→ **WORK REQUIRED**: Reproduce the records verbatim, starting with the line containing "icon in sidebar" and continuing through the line containing "click(1412, 12)", both included.

--- --- ---

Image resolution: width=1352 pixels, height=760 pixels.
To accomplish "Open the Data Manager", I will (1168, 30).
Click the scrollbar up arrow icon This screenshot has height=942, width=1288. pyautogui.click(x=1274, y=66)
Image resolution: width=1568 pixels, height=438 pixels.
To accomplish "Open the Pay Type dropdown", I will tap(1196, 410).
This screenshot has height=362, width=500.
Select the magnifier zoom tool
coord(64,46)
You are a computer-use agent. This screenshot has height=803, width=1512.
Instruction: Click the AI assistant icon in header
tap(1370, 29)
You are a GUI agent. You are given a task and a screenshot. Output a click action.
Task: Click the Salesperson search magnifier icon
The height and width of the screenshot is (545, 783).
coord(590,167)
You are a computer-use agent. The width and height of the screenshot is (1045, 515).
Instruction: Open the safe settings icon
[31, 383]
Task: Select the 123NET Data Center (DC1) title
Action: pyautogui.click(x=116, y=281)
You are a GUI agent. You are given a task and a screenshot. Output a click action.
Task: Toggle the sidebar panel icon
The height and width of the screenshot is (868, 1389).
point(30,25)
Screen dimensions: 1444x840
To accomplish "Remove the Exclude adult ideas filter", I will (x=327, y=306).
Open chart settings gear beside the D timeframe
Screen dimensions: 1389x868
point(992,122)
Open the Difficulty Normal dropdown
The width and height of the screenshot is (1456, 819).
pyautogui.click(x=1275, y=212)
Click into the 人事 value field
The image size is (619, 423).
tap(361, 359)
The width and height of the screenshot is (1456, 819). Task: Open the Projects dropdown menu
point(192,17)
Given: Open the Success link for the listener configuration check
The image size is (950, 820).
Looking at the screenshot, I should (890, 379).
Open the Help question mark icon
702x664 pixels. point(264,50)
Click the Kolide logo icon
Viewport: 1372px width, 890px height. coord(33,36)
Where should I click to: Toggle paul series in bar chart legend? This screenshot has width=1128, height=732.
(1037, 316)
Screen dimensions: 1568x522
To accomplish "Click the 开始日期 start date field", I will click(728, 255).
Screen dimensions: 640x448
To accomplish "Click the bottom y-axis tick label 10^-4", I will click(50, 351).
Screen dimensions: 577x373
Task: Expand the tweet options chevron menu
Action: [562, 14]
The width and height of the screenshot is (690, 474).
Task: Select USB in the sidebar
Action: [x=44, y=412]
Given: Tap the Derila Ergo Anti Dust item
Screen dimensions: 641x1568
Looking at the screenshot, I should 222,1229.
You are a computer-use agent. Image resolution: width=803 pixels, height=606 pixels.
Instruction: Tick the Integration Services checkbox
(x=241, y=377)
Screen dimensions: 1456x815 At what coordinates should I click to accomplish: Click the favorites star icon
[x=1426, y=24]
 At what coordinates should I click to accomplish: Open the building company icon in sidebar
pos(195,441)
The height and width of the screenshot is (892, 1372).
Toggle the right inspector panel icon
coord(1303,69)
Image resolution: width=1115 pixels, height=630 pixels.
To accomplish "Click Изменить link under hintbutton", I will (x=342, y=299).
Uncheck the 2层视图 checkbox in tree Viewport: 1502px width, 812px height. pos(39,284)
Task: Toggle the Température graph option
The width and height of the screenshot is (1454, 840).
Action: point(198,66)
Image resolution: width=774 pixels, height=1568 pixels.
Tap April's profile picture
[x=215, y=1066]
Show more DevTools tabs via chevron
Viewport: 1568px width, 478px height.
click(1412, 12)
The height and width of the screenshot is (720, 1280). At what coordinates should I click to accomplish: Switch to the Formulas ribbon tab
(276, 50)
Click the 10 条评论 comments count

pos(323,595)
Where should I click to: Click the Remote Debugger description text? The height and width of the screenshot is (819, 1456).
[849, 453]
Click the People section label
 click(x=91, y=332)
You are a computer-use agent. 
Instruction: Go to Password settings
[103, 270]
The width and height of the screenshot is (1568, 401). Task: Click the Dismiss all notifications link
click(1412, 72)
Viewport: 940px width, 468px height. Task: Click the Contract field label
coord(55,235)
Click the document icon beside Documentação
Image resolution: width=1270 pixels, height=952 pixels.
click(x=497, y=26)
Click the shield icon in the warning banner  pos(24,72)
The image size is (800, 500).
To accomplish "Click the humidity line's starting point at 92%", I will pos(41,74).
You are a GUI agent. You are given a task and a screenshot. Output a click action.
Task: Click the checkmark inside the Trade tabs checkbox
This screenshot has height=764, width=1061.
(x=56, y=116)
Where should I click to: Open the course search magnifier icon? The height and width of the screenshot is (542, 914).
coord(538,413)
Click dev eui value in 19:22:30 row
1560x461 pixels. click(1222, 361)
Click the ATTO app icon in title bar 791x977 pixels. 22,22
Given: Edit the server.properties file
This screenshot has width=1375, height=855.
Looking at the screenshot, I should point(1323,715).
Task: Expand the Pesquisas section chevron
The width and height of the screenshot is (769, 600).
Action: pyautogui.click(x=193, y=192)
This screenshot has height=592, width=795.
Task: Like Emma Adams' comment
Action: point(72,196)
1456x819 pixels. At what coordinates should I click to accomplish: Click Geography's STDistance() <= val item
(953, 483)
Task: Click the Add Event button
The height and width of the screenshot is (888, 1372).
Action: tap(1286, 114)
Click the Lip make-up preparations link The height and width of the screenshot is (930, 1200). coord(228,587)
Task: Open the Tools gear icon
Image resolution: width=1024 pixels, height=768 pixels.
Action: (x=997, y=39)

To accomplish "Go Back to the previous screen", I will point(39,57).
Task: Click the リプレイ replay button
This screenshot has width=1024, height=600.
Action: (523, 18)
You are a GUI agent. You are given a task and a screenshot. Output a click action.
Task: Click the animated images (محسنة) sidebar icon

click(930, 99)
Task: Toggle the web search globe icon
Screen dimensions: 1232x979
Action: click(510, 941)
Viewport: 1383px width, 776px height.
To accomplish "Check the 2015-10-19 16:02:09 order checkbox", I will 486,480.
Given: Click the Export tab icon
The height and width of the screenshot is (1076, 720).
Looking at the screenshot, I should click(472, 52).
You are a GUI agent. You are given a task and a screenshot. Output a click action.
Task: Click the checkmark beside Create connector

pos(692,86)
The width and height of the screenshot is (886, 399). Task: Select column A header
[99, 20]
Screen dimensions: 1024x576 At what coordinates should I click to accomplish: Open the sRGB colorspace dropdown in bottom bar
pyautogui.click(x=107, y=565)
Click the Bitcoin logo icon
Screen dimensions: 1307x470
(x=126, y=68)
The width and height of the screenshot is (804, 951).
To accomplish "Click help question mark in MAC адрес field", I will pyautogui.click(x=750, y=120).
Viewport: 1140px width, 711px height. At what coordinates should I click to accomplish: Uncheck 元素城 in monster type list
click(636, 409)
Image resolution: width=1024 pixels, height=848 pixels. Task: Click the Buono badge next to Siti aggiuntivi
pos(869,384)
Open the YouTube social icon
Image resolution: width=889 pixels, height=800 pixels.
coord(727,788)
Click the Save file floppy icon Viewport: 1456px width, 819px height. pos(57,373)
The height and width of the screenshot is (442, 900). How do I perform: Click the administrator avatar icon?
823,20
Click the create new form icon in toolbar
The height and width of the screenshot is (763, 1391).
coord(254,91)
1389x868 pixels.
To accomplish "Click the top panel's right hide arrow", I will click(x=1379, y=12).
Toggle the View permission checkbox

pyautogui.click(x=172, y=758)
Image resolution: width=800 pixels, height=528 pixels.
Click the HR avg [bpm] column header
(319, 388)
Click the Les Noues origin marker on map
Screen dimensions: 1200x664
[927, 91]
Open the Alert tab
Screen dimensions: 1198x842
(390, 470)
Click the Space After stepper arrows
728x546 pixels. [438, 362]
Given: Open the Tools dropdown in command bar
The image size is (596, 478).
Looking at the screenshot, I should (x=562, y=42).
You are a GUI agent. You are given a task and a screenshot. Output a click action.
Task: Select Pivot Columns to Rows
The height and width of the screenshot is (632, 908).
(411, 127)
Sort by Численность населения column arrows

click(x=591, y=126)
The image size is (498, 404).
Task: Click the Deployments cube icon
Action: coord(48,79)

--- --- ---

→ **RESPONSE TO THE TASK**:
 At what coordinates should I click to accomplish: Open the building company icon in sidebar
pos(195,441)
The height and width of the screenshot is (892, 1372).
Toggle the right inspector panel icon
coord(1303,69)
Image resolution: width=1115 pixels, height=630 pixels.
To accomplish "Click Изменить link under hintbutton", I will (x=342, y=299).
Uncheck the 2层视图 checkbox in tree Viewport: 1502px width, 812px height. pos(39,284)
Task: Toggle the Température graph option
The width and height of the screenshot is (1454, 840).
Action: point(198,66)
Image resolution: width=774 pixels, height=1568 pixels.
Tap April's profile picture
[x=215, y=1066]
Show more DevTools tabs via chevron
Viewport: 1568px width, 478px height.
click(1412, 12)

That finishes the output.